## PROVIDED DATA
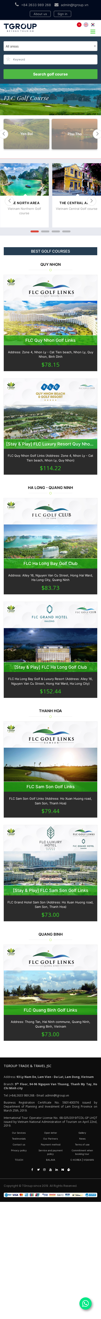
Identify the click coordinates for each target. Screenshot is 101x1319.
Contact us (19, 1144)
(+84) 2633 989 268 (21, 1095)
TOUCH (19, 1159)
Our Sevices (19, 1132)
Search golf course (50, 74)
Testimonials (19, 1138)
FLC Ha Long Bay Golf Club (50, 563)
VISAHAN (88, 1159)
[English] (86, 24)
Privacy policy (19, 1150)
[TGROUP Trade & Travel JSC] (50, 1195)
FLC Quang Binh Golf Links (50, 1010)
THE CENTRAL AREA (76, 203)
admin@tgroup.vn (74, 5)
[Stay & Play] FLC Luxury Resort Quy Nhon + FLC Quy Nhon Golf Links (50, 443)
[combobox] (50, 46)
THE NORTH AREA (24, 203)
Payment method (50, 1144)
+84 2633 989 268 (36, 5)
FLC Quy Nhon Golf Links (50, 340)
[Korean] (92, 24)
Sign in (62, 14)
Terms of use (82, 1144)
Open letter (50, 1132)
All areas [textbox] (12, 46)
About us (40, 14)
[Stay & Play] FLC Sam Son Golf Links (50, 890)
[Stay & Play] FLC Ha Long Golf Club (50, 667)
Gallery (82, 1132)
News (82, 1138)
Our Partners (50, 1138)
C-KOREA (75, 1159)
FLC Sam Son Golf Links (51, 786)
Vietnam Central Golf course (76, 209)
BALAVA (50, 1159)
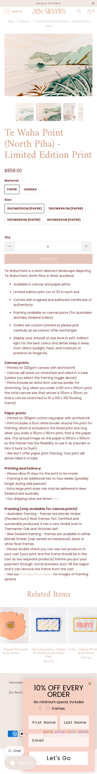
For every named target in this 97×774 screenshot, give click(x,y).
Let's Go (59, 758)
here (55, 498)
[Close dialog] (89, 683)
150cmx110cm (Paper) (24, 208)
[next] (88, 68)
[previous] (9, 68)
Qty (7, 237)
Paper (12, 189)
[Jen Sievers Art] (48, 11)
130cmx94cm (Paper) (65, 208)
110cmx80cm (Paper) (23, 220)
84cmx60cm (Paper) (64, 220)
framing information (36, 574)
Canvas (30, 189)
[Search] (80, 11)
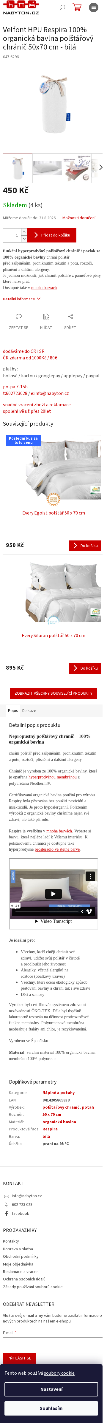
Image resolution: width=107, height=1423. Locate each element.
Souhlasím (51, 1408)
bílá (46, 1137)
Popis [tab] (13, 711)
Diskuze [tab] (29, 711)
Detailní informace (19, 299)
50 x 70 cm (52, 1115)
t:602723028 (15, 393)
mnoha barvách (44, 287)
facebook (20, 1214)
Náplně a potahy (59, 1093)
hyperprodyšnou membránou (53, 777)
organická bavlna (59, 1122)
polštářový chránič (61, 1107)
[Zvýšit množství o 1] (24, 231)
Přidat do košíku (55, 235)
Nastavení (51, 1389)
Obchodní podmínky (21, 1257)
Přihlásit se (19, 1358)
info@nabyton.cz (27, 1196)
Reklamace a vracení (21, 1272)
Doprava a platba (18, 1249)
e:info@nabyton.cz (50, 393)
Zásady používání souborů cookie (33, 1287)
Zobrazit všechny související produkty (53, 693)
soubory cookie (59, 1373)
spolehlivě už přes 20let (27, 411)
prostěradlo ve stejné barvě (57, 849)
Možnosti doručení (78, 218)
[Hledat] (62, 7)
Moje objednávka (18, 1264)
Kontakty (11, 1241)
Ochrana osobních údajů (24, 1279)
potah (88, 1107)
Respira (50, 1129)
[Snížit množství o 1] (24, 238)
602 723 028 (22, 1205)
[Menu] (94, 7)
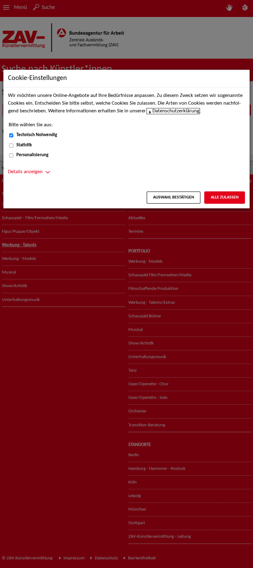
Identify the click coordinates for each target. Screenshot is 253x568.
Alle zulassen (224, 197)
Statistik (24, 145)
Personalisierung (32, 155)
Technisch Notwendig (36, 135)
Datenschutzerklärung (175, 111)
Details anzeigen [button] (25, 171)
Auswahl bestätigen (173, 197)
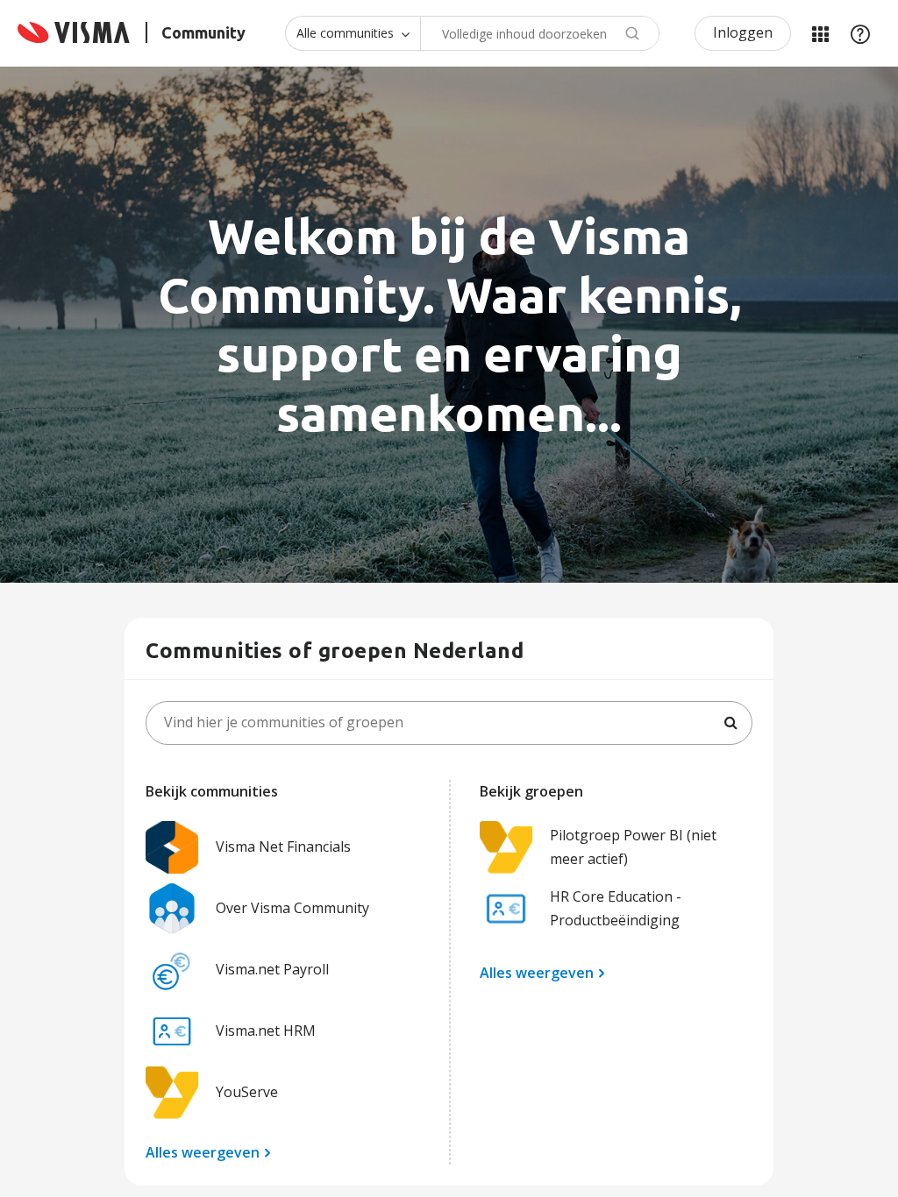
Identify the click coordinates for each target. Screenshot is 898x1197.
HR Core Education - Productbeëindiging (615, 908)
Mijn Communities (820, 33)
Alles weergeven (203, 1152)
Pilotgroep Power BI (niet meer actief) (633, 846)
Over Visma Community (292, 907)
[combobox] (539, 33)
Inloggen (743, 32)
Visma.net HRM (266, 1030)
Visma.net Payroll (272, 969)
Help (860, 33)
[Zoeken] (730, 723)
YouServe (247, 1091)
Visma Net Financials (283, 846)
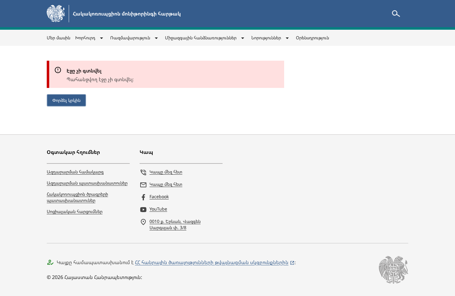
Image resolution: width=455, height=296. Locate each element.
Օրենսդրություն (312, 38)
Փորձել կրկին (66, 100)
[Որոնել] (396, 14)
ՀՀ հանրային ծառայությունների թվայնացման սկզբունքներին (211, 262)
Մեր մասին (58, 38)
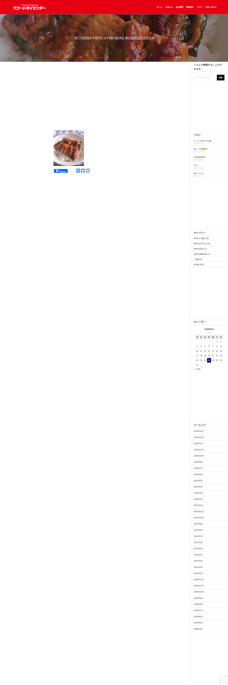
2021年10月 (199, 518)
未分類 (196, 265)
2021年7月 (198, 536)
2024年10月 (199, 437)
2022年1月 (198, 505)
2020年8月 (198, 604)
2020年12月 (199, 580)
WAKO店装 (198, 249)
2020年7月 (198, 610)
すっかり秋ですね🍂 (202, 141)
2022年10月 (199, 456)
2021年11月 (199, 512)
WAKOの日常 (199, 244)
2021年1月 (198, 573)
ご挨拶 (196, 259)
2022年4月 (198, 487)
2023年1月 (198, 444)
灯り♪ (196, 165)
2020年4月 (198, 629)
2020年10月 (199, 592)
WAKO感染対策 (200, 254)
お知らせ (169, 7)
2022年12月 (199, 450)
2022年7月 (198, 468)
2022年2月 (198, 499)
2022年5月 (198, 481)
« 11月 (198, 369)
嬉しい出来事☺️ (200, 149)
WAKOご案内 (199, 238)
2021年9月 (198, 524)
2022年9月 (198, 462)
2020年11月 (199, 586)
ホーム (159, 7)
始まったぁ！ (199, 173)
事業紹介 (190, 7)
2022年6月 (198, 474)
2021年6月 (198, 542)
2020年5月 (198, 623)
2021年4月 (198, 555)
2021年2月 (198, 567)
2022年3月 (198, 493)
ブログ (199, 7)
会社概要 (179, 7)
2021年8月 (198, 530)
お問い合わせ (211, 7)
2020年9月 (198, 598)
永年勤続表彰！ (200, 157)
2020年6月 (198, 617)
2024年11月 (199, 431)
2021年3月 (198, 561)
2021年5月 (198, 549)
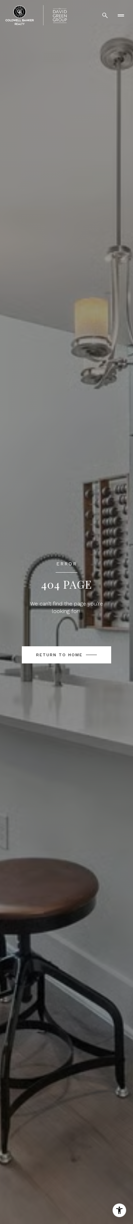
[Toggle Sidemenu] (121, 15)
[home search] (105, 15)
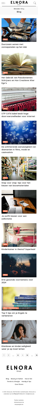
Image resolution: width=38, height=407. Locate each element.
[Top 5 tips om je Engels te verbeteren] (19, 299)
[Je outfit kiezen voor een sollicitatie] (19, 202)
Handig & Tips (13, 308)
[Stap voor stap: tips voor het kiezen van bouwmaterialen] (19, 168)
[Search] (34, 3)
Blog (5, 39)
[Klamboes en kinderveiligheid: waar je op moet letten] (19, 332)
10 (27, 355)
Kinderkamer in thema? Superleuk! (18, 249)
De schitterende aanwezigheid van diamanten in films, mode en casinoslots (19, 150)
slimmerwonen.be (19, 402)
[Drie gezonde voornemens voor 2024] (19, 265)
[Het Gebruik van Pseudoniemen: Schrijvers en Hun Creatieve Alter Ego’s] (19, 63)
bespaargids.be (19, 404)
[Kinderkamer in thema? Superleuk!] (19, 235)
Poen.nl (16, 394)
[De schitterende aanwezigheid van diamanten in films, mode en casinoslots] (19, 132)
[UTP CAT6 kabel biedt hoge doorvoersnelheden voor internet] (19, 99)
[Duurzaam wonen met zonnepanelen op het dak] (19, 30)
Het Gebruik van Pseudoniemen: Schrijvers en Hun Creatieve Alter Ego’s (18, 80)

## WHAT THE TASK REQUIRES
Please transcribe the entire listing above word for word, leaving out the pictures.

## PROBLEM SOLUTION
Identify the click coordinates for each target. Screenshot is 101x1319.
Contact us (19, 1144)
(+84) 2633 989 268 (21, 1095)
TOUCH (19, 1159)
Our Sevices (19, 1132)
Search golf course (50, 74)
Testimonials (19, 1138)
FLC Ha Long Bay Golf Club (50, 563)
VISAHAN (88, 1159)
[English] (86, 24)
Privacy policy (19, 1150)
[TGROUP Trade & Travel JSC] (50, 1195)
FLC Quang Binh Golf Links (50, 1010)
THE CENTRAL AREA (76, 203)
admin@tgroup.vn (74, 5)
[Stay & Play] FLC Luxury Resort Quy Nhon + FLC Quy Nhon Golf Links (50, 443)
[combobox] (50, 46)
THE NORTH AREA (24, 203)
Payment method (50, 1144)
+84 2633 989 268 (36, 5)
FLC Quy Nhon Golf Links (50, 340)
[Korean] (92, 24)
Sign in (62, 14)
Terms of use (82, 1144)
Open letter (50, 1132)
All areas [textbox] (12, 46)
About us (40, 14)
[Stay & Play] FLC Sam Son Golf Links (50, 890)
[Stay & Play] FLC Ha Long Golf Club (50, 667)
Gallery (82, 1132)
News (82, 1138)
Our Partners (50, 1138)
C-KOREA (75, 1159)
FLC Sam Son Golf Links (51, 786)
Vietnam Central Golf course (76, 209)
BALAVA (50, 1159)
For every named target in this 97×774 screenshot, give click(x,y).
Let's Go (59, 758)
here (55, 498)
[Close dialog] (89, 683)
150cmx110cm (Paper) (24, 208)
[next] (88, 68)
[previous] (9, 68)
Qty (7, 237)
Paper (12, 189)
[Jen Sievers Art] (48, 11)
130cmx94cm (Paper) (65, 208)
110cmx80cm (Paper) (23, 220)
84cmx60cm (Paper) (64, 220)
framing information (36, 574)
Canvas (30, 189)
[Search] (80, 11)
Image resolution: width=107, height=1423. Locate each element.
Souhlasím (51, 1408)
bílá (46, 1137)
Popis [tab] (13, 711)
Diskuze [tab] (29, 711)
Detailní informace (19, 299)
50 x 70 cm (52, 1115)
t:602723028 (15, 393)
mnoha barvách (44, 287)
facebook (20, 1214)
Náplně a potahy (59, 1093)
hyperprodyšnou membránou (53, 777)
organická bavlna (59, 1122)
polštářový chránič (61, 1107)
[Zvýšit množství o 1] (24, 231)
Přidat do košíku (55, 235)
Nastavení (51, 1389)
Obchodní podmínky (21, 1257)
Přihlásit se (19, 1358)
info@nabyton.cz (27, 1196)
Reklamace a vracení (21, 1272)
Doprava a platba (18, 1249)
e:info@nabyton.cz (50, 393)
Zásady používání souborů cookie (33, 1287)
Zobrazit všechny související produkty (53, 693)
soubory cookie (59, 1373)
spolehlivě už přes 20let (27, 411)
prostěradlo ve stejné barvě (57, 849)
Možnosti doručení (78, 218)
[Hledat] (62, 7)
Moje objednávka (18, 1264)
Kontakty (11, 1241)
Ochrana osobních údajů (24, 1279)
potah (88, 1107)
Respira (50, 1129)
[Snížit množství o 1] (24, 238)
602 723 028 (22, 1205)
[Menu] (94, 7)
Identify the click coordinates for each target. Screenshot is 253x568.
Alle zulassen (224, 197)
Statistik (24, 145)
Personalisierung (32, 155)
Technisch Notwendig (36, 135)
Datenschutzerklärung (175, 111)
Details anzeigen [button] (25, 171)
Auswahl bestätigen (173, 197)
Identify the click coordinates for each target. Screenshot is 898x1197.
HR Core Education - Productbeëindiging (615, 908)
Mijn Communities (820, 33)
Alles weergeven (203, 1152)
Pilotgroep Power BI (niet meer actief) (633, 846)
Over Visma Community (292, 907)
[combobox] (539, 33)
Inloggen (743, 32)
Visma.net HRM (266, 1030)
Visma.net Payroll (272, 969)
Help (860, 33)
[Zoeken] (730, 723)
YouServe (247, 1091)
Visma Net Financials (283, 846)
Image resolution: width=455, height=296. Locate each element.
Օրենսդրություն (312, 38)
Փորձել կրկին (66, 100)
[Որոնել] (396, 14)
ՀՀ հանրային ծառայությունների թվայնացման սկզբունքներին (211, 262)
Մեր մասին (58, 38)
2021年10月 (199, 518)
未分類 (196, 265)
2021年7月 (198, 536)
2024年10月 (199, 437)
2022年1月 (198, 505)
2020年8月 (198, 604)
2020年12月 (199, 580)
WAKO店装 (198, 249)
2020年7月 (198, 610)
すっかり秋ですね🍂 (202, 141)
2022年10月 (199, 456)
2021年11月 (199, 512)
WAKOの日常 (199, 244)
2021年1月 (198, 573)
ご挨拶 (196, 259)
2022年4月 (198, 487)
2023年1月 (198, 444)
灯り♪ (196, 165)
2020年4月 (198, 629)
2020年10月 (199, 592)
WAKO感染対策 (200, 254)
お知らせ (169, 7)
2022年12月 (199, 450)
2022年7月 (198, 468)
2022年2月 (198, 499)
2022年5月 (198, 481)
« 11月 (198, 369)
嬉しい出来事☺️ (200, 149)
WAKOご案内 (199, 238)
2021年9月 (198, 524)
2022年9月 (198, 462)
2020年11月 (199, 586)
ホーム (159, 7)
始まったぁ！ (199, 173)
事業紹介 (190, 7)
2022年6月 (198, 474)
2021年6月 (198, 542)
2020年5月 (198, 623)
2021年4月 (198, 555)
2021年2月 (198, 567)
2022年3月 (198, 493)
ブログ (199, 7)
会社概要 (179, 7)
2021年8月 (198, 530)
お問い合わせ (211, 7)
2020年9月 (198, 598)
永年勤続表彰！ (200, 157)
2020年6月 (198, 617)
2024年11月 (199, 431)
2021年3月 (198, 561)
2021年5月 (198, 549)
[Toggle Sidemenu] (121, 15)
[home search] (105, 15)
Image resolution: width=38, height=407. Locate each element.
[Top 5 tips om je Engels te verbeteren] (19, 299)
[Je outfit kiezen voor een sollicitatie] (19, 202)
Handig & Tips (13, 308)
[Stap voor stap: tips voor het kiezen van bouwmaterialen] (19, 168)
[Search] (34, 3)
Blog (5, 39)
[Klamboes en kinderveiligheid: waar je op moet letten] (19, 332)
10 (27, 355)
Kinderkamer in thema? Superleuk! (18, 249)
De schitterende aanwezigheid van diamanten in films, mode en casinoslots (19, 150)
slimmerwonen.be (19, 402)
[Drie gezonde voornemens voor 2024] (19, 265)
[Het Gebruik van Pseudoniemen: Schrijvers en Hun Creatieve Alter Ego’s] (19, 63)
bespaargids.be (19, 404)
[Kinderkamer in thema? Superleuk!] (19, 235)
Poen.nl (16, 394)
[De schitterende aanwezigheid van diamanten in films, mode en casinoslots] (19, 132)
[UTP CAT6 kabel biedt hoge doorvoersnelheden voor internet] (19, 99)
[Duurzaam wonen met zonnepanelen op het dak] (19, 30)
Het Gebruik van Pseudoniemen: Schrijvers en Hun Creatieve Alter Ego’s (18, 80)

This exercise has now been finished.